• [Problem statement]
Retype the records between the lines holding "Select the Virtual Sessions cell" and "[x=1602, y=986]", inclusive, and nothing else.

________

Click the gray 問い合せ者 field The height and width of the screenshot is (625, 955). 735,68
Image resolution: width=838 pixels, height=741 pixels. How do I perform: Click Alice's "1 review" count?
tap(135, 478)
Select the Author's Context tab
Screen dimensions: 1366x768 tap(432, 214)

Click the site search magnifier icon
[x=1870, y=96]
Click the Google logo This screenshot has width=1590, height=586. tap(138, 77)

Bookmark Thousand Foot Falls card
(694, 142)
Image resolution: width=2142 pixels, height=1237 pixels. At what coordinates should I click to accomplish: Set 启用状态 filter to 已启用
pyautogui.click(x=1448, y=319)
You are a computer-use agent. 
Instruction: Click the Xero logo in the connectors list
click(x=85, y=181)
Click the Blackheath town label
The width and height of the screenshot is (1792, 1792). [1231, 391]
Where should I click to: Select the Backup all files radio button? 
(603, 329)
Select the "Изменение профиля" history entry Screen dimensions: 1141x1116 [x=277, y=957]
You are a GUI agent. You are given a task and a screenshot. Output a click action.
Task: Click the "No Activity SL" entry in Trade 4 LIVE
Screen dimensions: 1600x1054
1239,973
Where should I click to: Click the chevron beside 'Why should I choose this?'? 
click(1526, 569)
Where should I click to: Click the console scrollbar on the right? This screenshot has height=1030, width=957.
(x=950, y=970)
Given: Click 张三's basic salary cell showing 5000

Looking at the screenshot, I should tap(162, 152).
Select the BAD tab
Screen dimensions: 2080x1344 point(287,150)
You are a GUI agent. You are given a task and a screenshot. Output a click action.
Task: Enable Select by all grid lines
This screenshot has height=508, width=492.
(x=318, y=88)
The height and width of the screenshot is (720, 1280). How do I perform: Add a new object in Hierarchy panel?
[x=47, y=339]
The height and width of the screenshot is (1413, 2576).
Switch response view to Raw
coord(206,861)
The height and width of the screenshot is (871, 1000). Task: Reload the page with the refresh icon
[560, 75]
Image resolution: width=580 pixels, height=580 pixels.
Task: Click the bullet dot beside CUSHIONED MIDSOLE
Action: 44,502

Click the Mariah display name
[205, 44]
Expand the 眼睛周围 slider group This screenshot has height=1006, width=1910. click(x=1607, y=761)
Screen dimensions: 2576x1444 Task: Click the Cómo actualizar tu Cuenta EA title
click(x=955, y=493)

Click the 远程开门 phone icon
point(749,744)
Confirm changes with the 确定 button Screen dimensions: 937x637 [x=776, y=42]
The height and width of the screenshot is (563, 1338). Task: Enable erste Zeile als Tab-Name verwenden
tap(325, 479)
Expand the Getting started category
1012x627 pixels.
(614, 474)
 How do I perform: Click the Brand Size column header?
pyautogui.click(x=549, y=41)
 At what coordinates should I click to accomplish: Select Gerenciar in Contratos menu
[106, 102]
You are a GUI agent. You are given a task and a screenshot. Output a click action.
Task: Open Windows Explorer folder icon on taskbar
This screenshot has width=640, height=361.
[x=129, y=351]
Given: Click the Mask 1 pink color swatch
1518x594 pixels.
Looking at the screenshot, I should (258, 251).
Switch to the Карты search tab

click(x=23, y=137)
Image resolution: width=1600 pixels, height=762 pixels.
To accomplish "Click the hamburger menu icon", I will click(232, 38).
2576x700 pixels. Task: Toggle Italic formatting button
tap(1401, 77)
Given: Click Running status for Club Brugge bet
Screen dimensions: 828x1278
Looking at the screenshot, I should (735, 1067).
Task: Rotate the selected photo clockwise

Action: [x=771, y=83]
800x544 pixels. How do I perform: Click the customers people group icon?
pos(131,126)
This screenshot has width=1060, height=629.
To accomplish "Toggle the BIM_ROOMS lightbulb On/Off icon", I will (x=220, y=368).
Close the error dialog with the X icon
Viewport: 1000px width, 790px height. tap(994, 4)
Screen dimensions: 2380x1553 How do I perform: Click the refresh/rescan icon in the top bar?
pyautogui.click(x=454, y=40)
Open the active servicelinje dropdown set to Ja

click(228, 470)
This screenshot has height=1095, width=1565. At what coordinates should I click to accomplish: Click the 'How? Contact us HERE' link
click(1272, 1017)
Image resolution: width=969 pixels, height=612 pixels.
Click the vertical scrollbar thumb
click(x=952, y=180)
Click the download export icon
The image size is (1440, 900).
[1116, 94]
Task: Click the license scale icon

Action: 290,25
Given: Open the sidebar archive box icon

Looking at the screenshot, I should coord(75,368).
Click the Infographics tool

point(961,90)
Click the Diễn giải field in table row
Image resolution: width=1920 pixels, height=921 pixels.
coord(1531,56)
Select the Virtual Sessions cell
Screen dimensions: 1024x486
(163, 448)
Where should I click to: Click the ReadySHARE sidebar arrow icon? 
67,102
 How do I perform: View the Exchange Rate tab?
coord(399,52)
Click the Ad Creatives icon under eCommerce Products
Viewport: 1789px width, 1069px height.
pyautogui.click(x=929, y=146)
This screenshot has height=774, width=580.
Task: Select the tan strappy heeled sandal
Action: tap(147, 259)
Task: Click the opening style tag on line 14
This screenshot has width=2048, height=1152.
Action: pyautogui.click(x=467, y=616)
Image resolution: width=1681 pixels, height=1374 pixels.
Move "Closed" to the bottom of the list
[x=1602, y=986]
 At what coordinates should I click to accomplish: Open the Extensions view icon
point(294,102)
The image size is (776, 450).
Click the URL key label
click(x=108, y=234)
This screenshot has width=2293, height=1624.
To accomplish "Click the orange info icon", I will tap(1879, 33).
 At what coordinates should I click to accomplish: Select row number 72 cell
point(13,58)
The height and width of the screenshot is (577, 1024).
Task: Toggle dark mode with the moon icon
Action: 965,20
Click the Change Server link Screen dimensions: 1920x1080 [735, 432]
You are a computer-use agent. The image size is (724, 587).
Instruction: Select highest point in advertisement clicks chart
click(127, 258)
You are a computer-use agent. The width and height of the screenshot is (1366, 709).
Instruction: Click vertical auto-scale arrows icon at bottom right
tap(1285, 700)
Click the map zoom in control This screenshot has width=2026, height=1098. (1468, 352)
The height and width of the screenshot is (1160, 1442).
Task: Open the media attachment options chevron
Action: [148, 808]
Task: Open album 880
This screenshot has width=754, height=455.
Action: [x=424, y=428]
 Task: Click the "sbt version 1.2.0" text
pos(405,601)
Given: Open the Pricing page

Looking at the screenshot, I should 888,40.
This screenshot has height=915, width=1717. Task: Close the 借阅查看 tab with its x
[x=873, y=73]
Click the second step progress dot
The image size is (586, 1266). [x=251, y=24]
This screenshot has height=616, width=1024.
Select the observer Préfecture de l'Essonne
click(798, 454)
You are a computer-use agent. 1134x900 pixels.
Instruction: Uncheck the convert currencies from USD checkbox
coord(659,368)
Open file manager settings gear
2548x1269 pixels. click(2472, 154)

________

• [Task answer]
Select the Virtual Sessions cell
Screen dimensions: 1024x486
(163, 448)
Where should I click to: Click the ReadySHARE sidebar arrow icon? 
67,102
 How do I perform: View the Exchange Rate tab?
coord(399,52)
Click the Ad Creatives icon under eCommerce Products
Viewport: 1789px width, 1069px height.
pyautogui.click(x=929, y=146)
This screenshot has height=774, width=580.
Task: Select the tan strappy heeled sandal
Action: tap(147, 259)
Task: Click the opening style tag on line 14
This screenshot has width=2048, height=1152.
Action: pyautogui.click(x=467, y=616)
Image resolution: width=1681 pixels, height=1374 pixels.
Move "Closed" to the bottom of the list
[x=1602, y=986]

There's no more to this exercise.